Our ‘Various’ Trials

Consider it all joy . . . when you meet trials of various kinds (James 1:2 ESV).

Trials will come. Count on it.

To say so does not brand you a pessimist. Quite the opposite. To heed the words of James and to recognize that trials are woven into the fabric of every life makes it possible for us to discover what it means to live our days with strength and hope. That’s James’s point in these opening words of his letter. He wants to cultivate strength and steadfastness in his readers. These will not be gained by ignorance or denial.

One Size Fits One

Having said as much, however, let’s also recognize that James is casting a wide net. Trials may be inevitable, but they are not identical. James speaks of various trials. This means that you and the trial you’re facing today are included.

New Testament scholars have noted that the word James uses for “trial” can be used in a couple of different ways. Some understand the word to be used with regard to an internal experience. In this sense the word is very much like the enticement to sin that James speaks of in 1:14. Others understand “trials” to be external and circumstantial. Quite often these are things that come to us uninvited and unexpected, eroding the foundations of our faith.

Trials that send tremors through the soul come in many different forms. You may be in a financial crisis, you may be battling an illness, you may be searching for work, you may be tired of singleness or even lonely in a marriage. Trials can stretch the limits of our patience and our hope. They can linger long and wear you down over months and years. They can blindside you in a moment and leave you immobilized.

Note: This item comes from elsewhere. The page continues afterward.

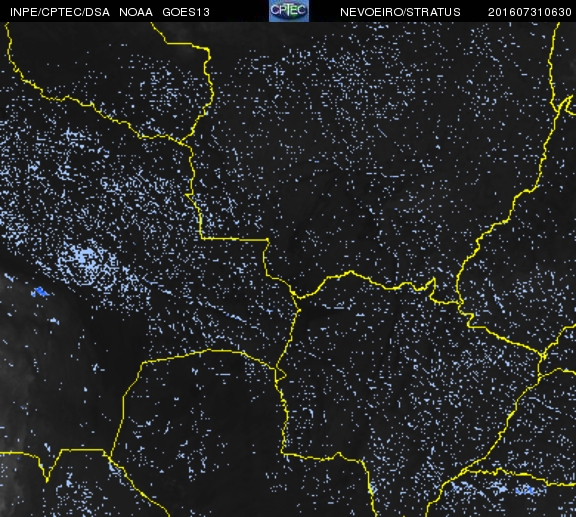Click the CPTEC logo in the header
Image resolution: width=576 pixels, height=517 pixels.
coord(289,11)

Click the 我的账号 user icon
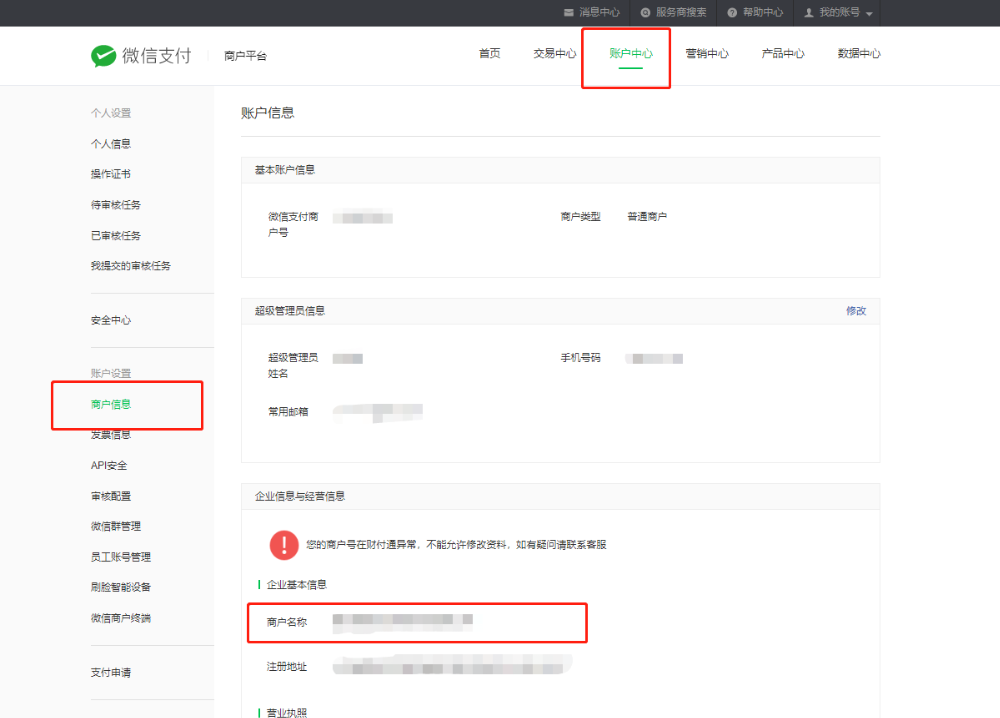[x=809, y=13]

Trials grow out of the soil that is your life – your family, your work, your plans, your body. Trials seem to come to us tailor-made. One size fits one.

Don’t Compare

Since trials come to us in this way, varied and indigenous to the habitat of our own lives, one thing we should avoid is making comparisons. For some reason, we tend to place our own trials next to those we see around us. There are a couple of reasons why this is a bad idea and an unhelpful practice.

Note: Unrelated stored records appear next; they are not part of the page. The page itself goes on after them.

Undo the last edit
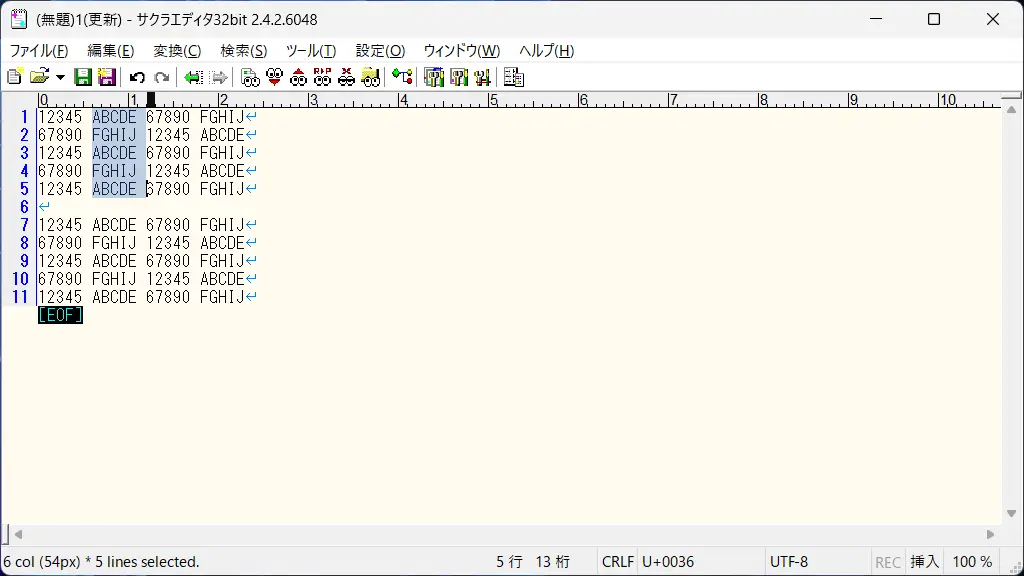This screenshot has width=1024, height=576. click(x=137, y=77)
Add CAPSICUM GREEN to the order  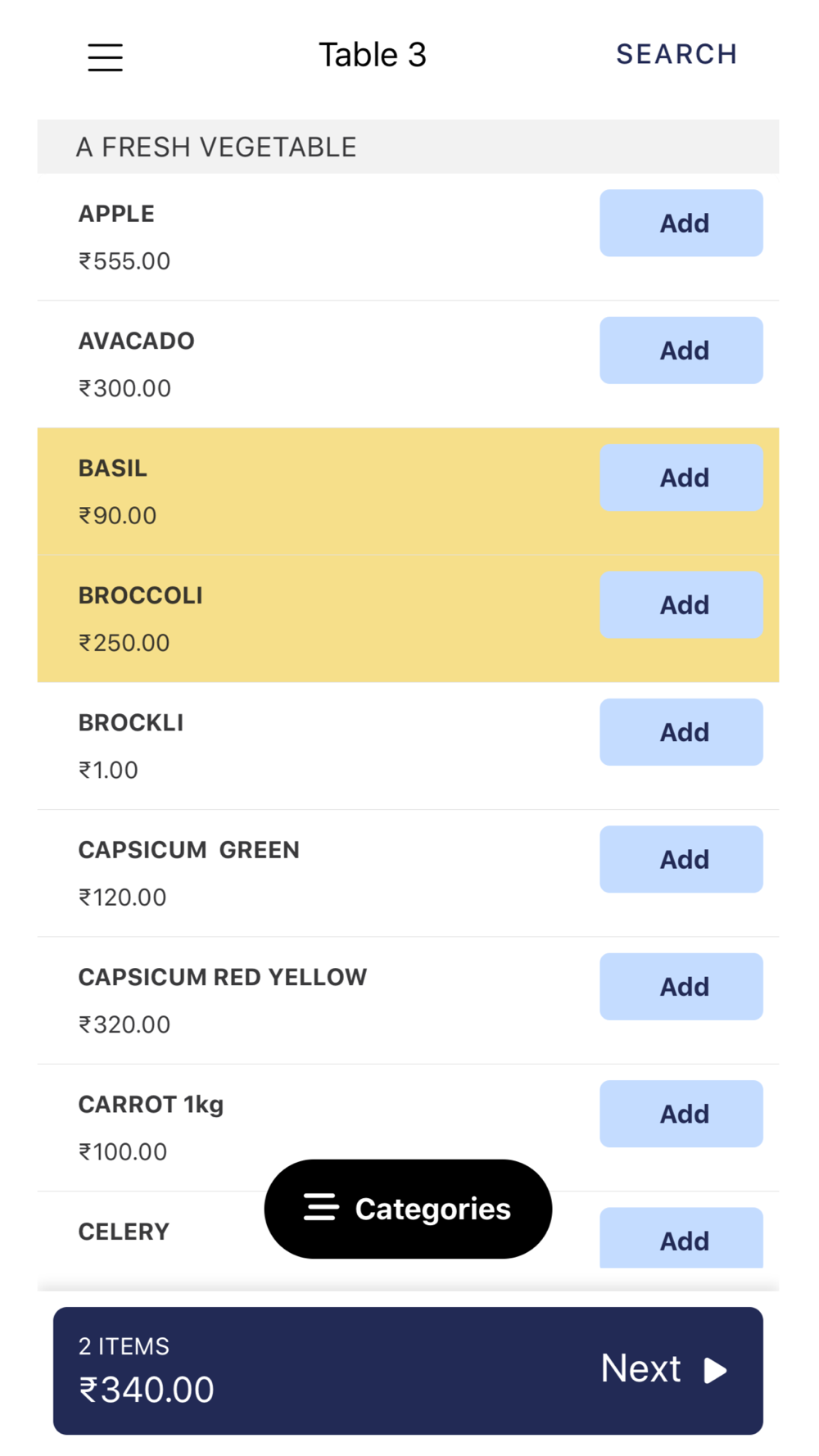[x=681, y=859]
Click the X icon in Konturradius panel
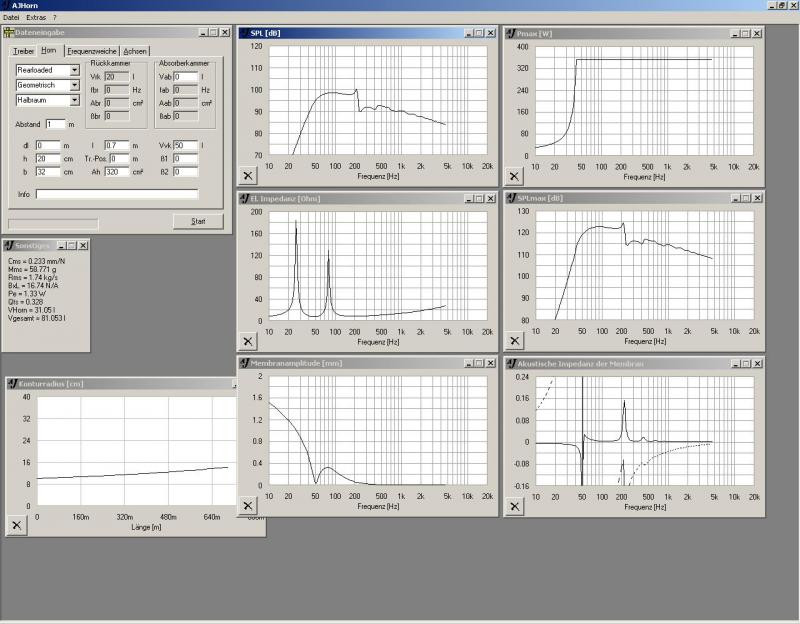 pyautogui.click(x=16, y=525)
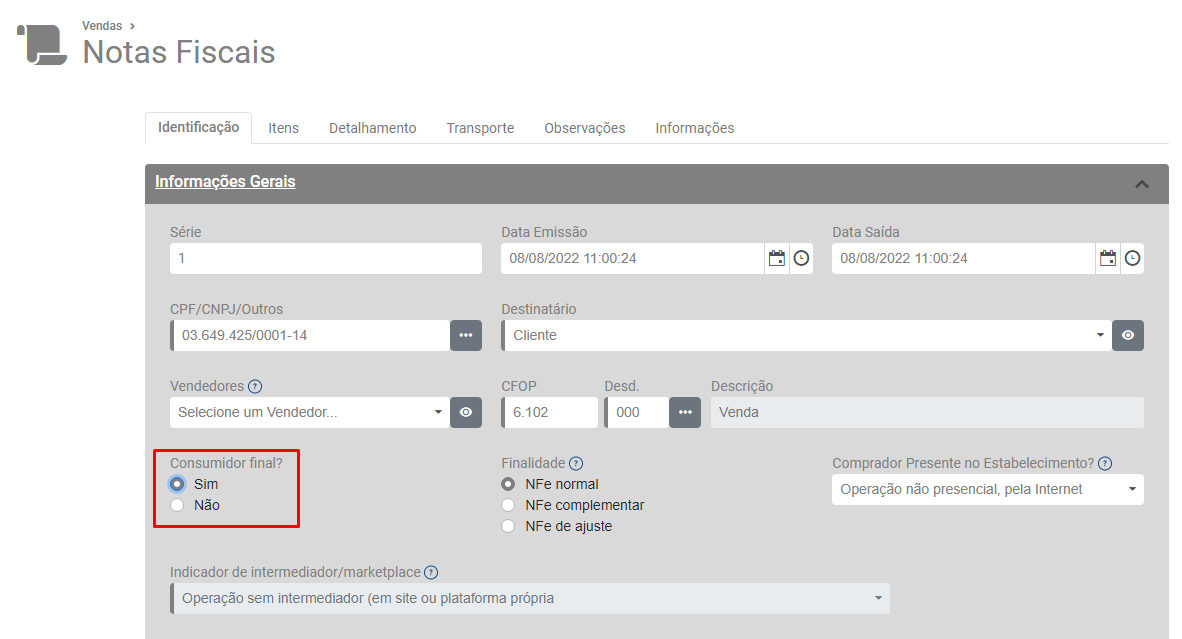Click clock icon in Data Emissão field
Screen dimensions: 1182x639
[801, 258]
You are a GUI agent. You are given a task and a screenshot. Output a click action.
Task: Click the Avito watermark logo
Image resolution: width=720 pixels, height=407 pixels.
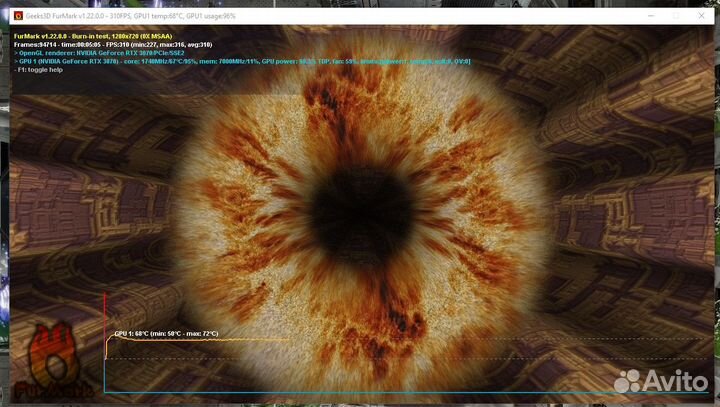point(627,381)

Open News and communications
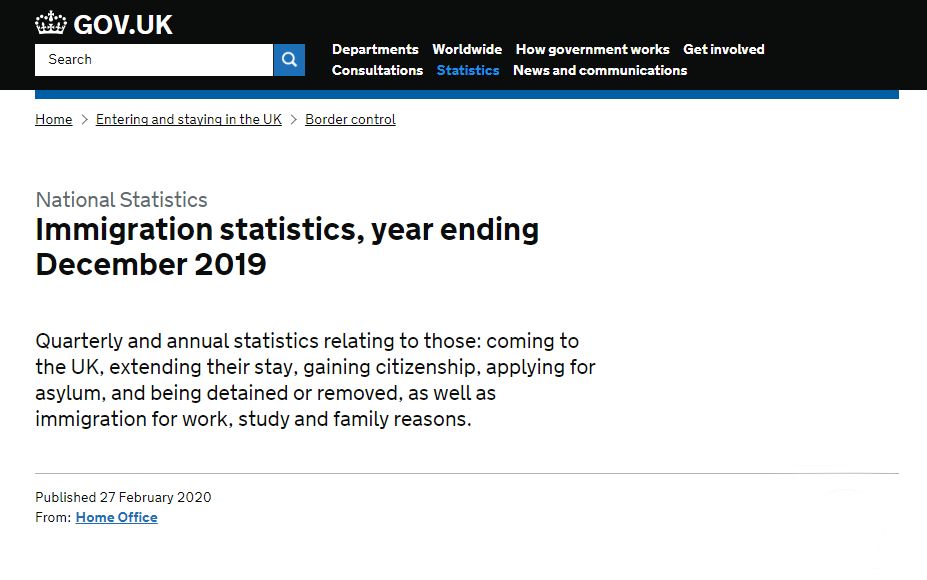pos(600,70)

For one thing, when we look at our trials next to the far more painful or tragic experiences of others we might downplay or dismiss the significance of what we’re going through. Sometimes we do this intending to find comfort or solace. “At least I’m not (fill in the blank),” or “Others are suffering far more than I am.” All of that might be true, but that doesn’t change what God might be doing in your own trial.

On the other hand, if we see our trials and wonder why others around us have it so much easier than we do, we can begin to harbor a resentment – maybe against those others, or maybe against God. If not resentment, we might slide into self-pity.

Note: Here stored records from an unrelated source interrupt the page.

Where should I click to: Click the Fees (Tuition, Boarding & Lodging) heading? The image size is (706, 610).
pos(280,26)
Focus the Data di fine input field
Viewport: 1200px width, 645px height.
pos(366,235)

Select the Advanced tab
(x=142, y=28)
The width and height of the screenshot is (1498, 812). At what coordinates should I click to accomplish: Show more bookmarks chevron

What James seems eager to show us really has little to do with trials and everything to do with God and God’s purposes in them. Every trial is an invitation to steadfastness, and exercising steadfastness does something to our faith. Faith deepens, grows stronger, develops depth and maturity. We increasingly take on the likeness of Jesus, which is exactly what God intends for us.

That’s what it means to ‘count it all joy.’ The joy doesn’t come from the trial itself, but from what we know God is doing in our trials. Trials are varied, but God’s aim in them is singular. God wants to make you steadfast and solid in your walk with him.

What kind of trial is God using to do that work in your life today?

Prayer:

So often, O God, we work hard to avoid trials. We wonder what we did wrong to deserve them and what we can do right to end them. By the presence of your Spirit, help us to face our trials – in their many and varied forms. Help us to trust that you are at work in all of them. We invite you to do your work in us throughout this day and whatever it may bring. We ask this in Jesus’s name. Amen.